LAUSR

OBJECTIVE Oral squamous cell carcinoma (OSCC) is a common tumor of head and neck cancer. MiR-103 is involved in several tumors. However, the role and mechanism of miR103 in OSCC remain unclear. MATERIALS AND METHODS Oral cancer Tca8113 cells were cultured in vitro and randomly divided into control group, miR-103 mimics group, and miR-103 inhibitor group, followed by analysis of miR-103 expression by Real Time-PCR, SALL4 expression by Real Time-PCR and Western blot, cell survival by MTT assay, and cell invasion by transwell chamber assay on tumor.

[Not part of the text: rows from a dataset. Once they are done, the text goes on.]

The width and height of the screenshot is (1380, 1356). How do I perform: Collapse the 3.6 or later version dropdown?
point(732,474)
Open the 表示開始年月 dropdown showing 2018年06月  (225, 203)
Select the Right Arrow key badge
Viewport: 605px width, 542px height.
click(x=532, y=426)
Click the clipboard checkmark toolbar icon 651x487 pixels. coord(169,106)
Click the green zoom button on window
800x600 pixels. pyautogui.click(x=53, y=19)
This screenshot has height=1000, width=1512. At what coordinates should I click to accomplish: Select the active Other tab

Real Time-PCR was performed to measure MMP-9 and MMP-2 expression. Western blot was conducted to detect E-cadherin and Vimentin expression. The Dual-Luciferase reporter system validated the relationship between miR103 and SALL4. RESULTS Transfection of miR-103 mimics into Tca8113 cells significantly upregulated miR-103 expression, decreased SALL4 mRNA and protein expression, inhibited proliferation and invasion of Tca8113 cell, downregulated MMP-9 and MMP-2 mRNA expression, increased E-cadherin, and decreased Vimentin protein expression (p<0.05). However, miR-103 inhibitor transfection down-regulated miR-103 expression, promoted proliferation and invasion of Tca8113 cells, increased MMP-9 and MMP-2 mRNA expression, decreased E-cadherin expression, and elevated Vimentin expression. Compared with the control group, the differences were statistically significant (p<0.05). The Dual-Luciferase reports confirmed a targeted relationship between miR103 and SALL4. CONCLUSIONS The overexpression of miR-103 inhibits MMP-9 and MMP-2 expression by negatively regulating SALL4, inhibiting proliferation and invasion of oral squamous cell carcinoma Tca8113 cells.